- Date: 10–16 February
- Edition: 4th
- Draw: 48S / 16D
- Surface: Hard
- Location: Bangalore, India

Champions

Singles
- James Duckworth

Doubles
- Purav Raja / Ramkumar Ramanathan
- ← 2018 · Bengaluru Open · 2022 →

= 2020 Bengaluru Open =

The 2020 Bengaluru Open was a professional tennis tournament played on hard courts. It was the fourth edition of the tournament which was part of the 2020 ATP Challenger Tour. It took place in Bangalore, India from 10 to 16 February 2020.

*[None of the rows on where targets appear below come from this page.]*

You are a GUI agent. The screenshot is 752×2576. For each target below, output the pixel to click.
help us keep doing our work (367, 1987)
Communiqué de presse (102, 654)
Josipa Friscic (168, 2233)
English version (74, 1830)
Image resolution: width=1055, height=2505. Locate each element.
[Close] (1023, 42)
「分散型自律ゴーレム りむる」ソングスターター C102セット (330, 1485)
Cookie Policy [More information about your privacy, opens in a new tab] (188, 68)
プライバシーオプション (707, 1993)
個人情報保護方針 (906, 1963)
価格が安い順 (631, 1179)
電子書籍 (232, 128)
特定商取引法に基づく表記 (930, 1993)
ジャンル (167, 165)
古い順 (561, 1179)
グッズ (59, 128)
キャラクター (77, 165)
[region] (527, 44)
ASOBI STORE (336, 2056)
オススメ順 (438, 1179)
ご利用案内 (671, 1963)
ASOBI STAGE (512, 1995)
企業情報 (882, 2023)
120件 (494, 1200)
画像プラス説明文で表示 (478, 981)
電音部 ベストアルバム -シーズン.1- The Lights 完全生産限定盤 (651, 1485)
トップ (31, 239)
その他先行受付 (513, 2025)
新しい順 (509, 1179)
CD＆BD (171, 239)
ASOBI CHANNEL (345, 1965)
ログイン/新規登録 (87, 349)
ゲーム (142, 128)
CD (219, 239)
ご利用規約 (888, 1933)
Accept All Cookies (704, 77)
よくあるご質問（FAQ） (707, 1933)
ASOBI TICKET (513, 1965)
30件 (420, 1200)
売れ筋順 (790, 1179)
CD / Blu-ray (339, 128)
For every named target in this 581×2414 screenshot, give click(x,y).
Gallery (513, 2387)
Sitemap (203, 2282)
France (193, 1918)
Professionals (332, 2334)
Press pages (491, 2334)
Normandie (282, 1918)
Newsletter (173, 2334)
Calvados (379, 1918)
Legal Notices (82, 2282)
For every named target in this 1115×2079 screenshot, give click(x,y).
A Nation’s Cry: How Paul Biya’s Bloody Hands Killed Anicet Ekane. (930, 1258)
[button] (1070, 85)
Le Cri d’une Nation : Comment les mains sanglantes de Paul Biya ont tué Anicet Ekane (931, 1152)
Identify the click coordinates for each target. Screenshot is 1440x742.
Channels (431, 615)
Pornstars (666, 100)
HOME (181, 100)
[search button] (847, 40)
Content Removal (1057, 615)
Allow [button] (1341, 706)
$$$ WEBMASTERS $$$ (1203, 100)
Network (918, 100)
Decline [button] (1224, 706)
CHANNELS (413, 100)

==Singles main-draw entrants==

===Seeds===

| Country | Player | Rank^{1} | Seed |
|---|---|---|---|
| LTU | Ričardas Berankis | 73 | 1 |
| ITA | Stefano Travaglia | 82 | 2 |
| JPN | Yūichi Sugita | 86 | 3 |
| AUS | James Duckworth | 96 | 4 |
| CZE | Jiří Veselý | 107 | 5 |
| RUS | Evgeny Donskoy | 109 | 6 |
| IND | Prajnesh Gunneswaran | 122 | 7 |
| IND | Sumit Nagal | 125 | 8 |
| ITA | Thomas Fabbiano | 134 | 9 |
| CHN | Zhang Zhizhen | 137 | 10 |
| SLO | Blaž Rola | 145 | 11 |
| SRB | Nikola Milojević | 148 | 12 |
| BLR | Ilya Ivashka | 152 | 13 |
| EGY | Mohamed Safwat | 157 | 14 |
| BEL | Kimmer Coppejans | 162 | 15 |
| CZE | Lukáš Rosol | 176 | 16 |
| IND | Ramkumar Ramanathan | 182 | 17 |

- ^{1} Rankings are as of 3 February 2020.

===Other entrants===
The following players received wildcards into the singles main draw:
- IND S D Prajwal Dev
- IND Arjun Kadhe
- IND Niki Kaliyanda Poonacha
- IND Adil Kalyanpur
- IND Suraj Prabodh

The following players received entry into the singles main draw as alternates:
- GER Sebastian Fanselow
- IND Manish Sureshkumar

The following players received entry from the qualifying draw:
- IND Anirudh Chandrasekar
- IND Abhinav Sanjeev Shanmugam

The following player received entry as a lucky loser:
- IND Rishi Reddy

==Champions==

===Singles===

- AUS James Duckworth def. FRA Benjamin Bonzi 6–4, 6–4.

===Doubles===

- IND Purav Raja / IND Ramkumar Ramanathan def. AUS Matthew Ebden / IND Leander Paes 6–0, 6–3.